#### [Exercise description]
Below are the entries. Print only the lines starting at the one with "Task: Tap the letter m key" and ending at the one with "The image size is (510, 306).", exactly, with no pictures.
BEGIN Given information
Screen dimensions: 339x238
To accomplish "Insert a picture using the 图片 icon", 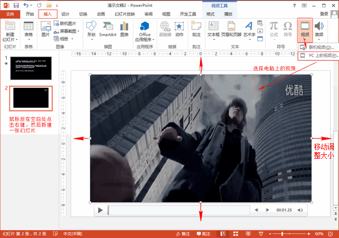I will click(x=46, y=29).
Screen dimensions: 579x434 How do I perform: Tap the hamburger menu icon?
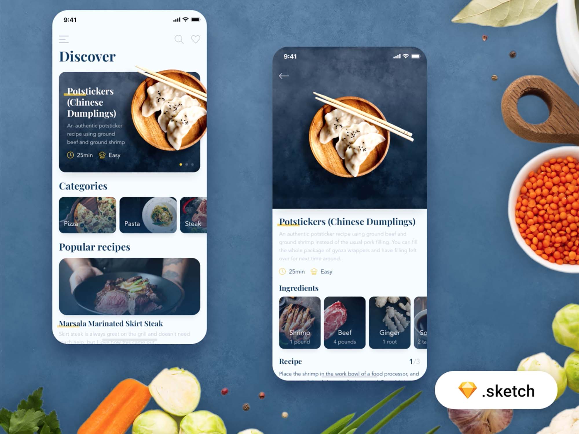click(64, 39)
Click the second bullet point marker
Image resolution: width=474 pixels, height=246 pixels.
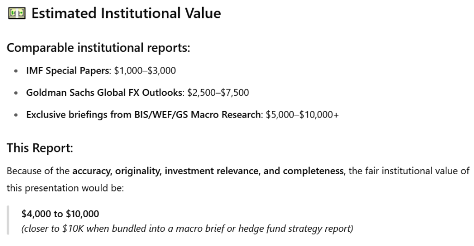click(16, 93)
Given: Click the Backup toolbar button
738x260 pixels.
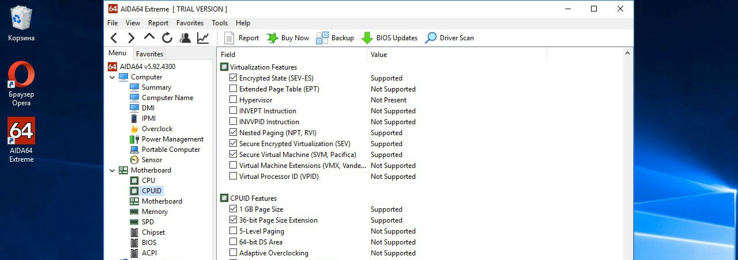Looking at the screenshot, I should coord(335,38).
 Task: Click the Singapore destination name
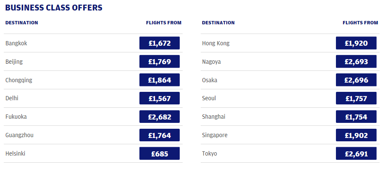(x=215, y=135)
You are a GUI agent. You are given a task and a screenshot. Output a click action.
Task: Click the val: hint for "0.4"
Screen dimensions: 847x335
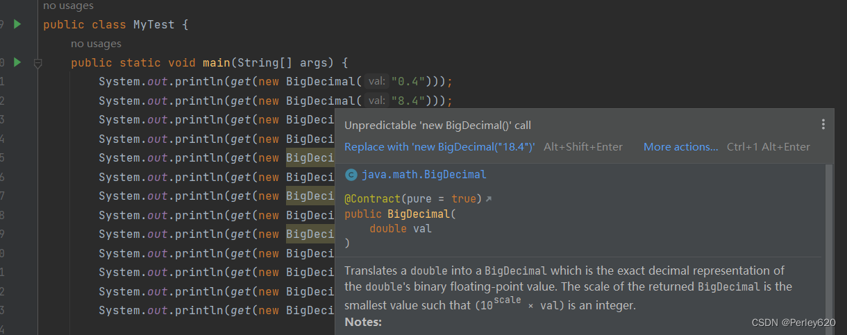coord(377,82)
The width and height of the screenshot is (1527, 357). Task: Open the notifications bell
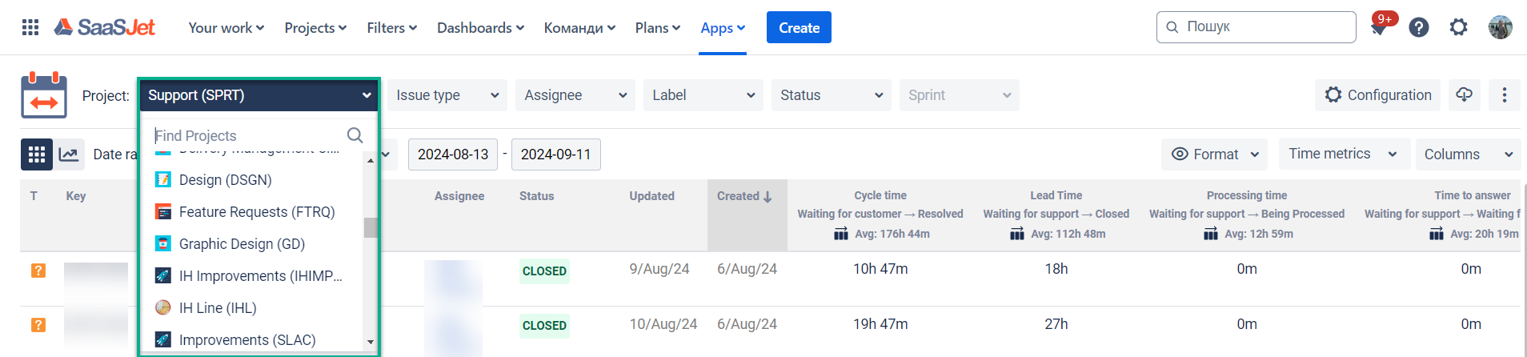point(1378,28)
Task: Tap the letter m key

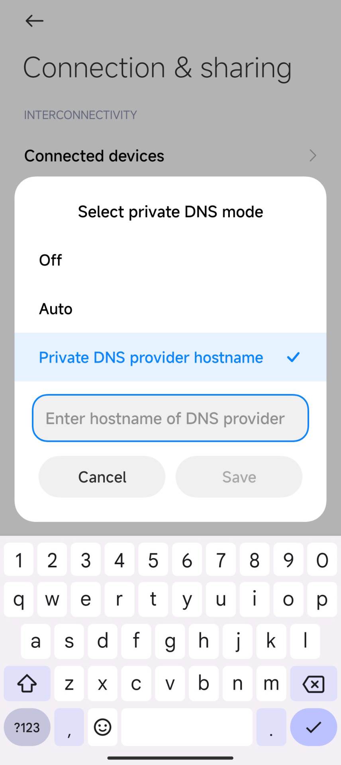Action: pyautogui.click(x=271, y=684)
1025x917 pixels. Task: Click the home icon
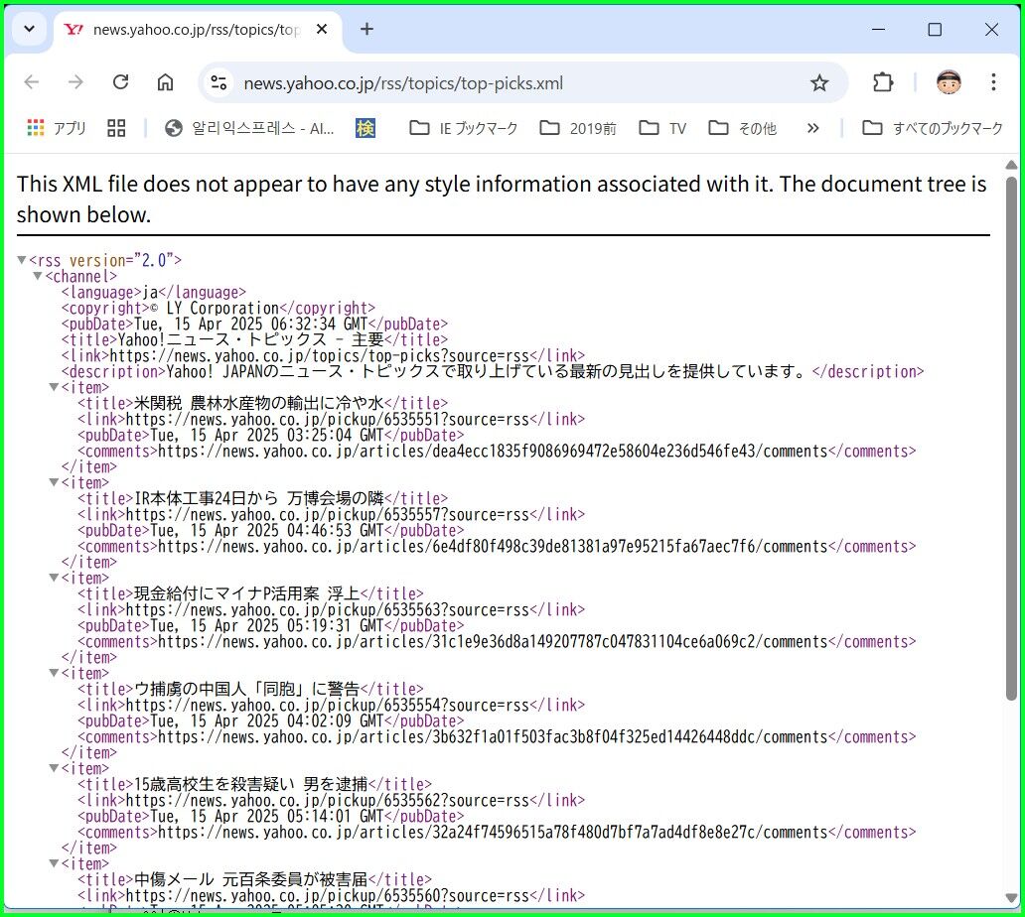pos(165,82)
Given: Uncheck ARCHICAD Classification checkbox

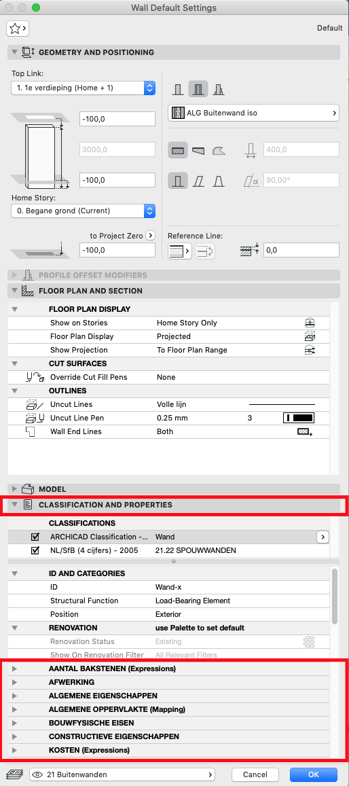Looking at the screenshot, I should [x=35, y=537].
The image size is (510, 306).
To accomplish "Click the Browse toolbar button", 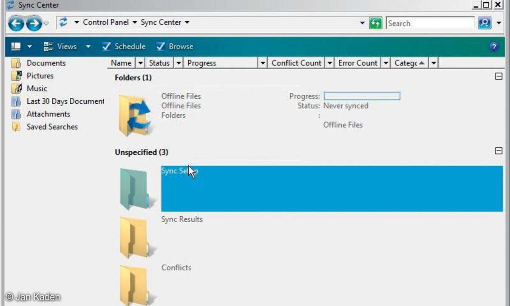I will click(x=175, y=47).
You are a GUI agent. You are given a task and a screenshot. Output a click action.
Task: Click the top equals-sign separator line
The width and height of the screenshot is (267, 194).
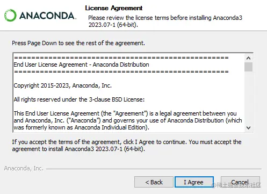click(121, 58)
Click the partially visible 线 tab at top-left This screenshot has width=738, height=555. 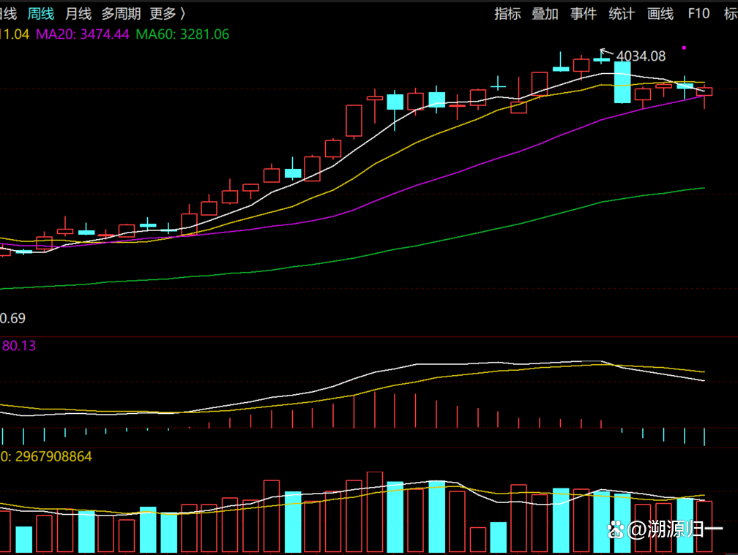(x=8, y=13)
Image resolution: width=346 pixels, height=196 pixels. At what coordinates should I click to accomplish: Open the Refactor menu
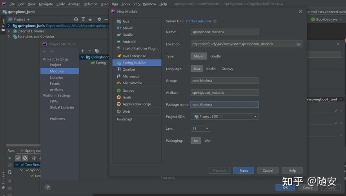point(90,4)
END Given information
#### [Solution for this problem]
Task: Tap the letter m key

Action: pyautogui.click(x=271, y=684)
1025x917 pixels. Task: Click the home icon
pos(165,82)
Given: Uncheck ARCHICAD Classification checkbox

Looking at the screenshot, I should [x=35, y=537].
The image size is (510, 306).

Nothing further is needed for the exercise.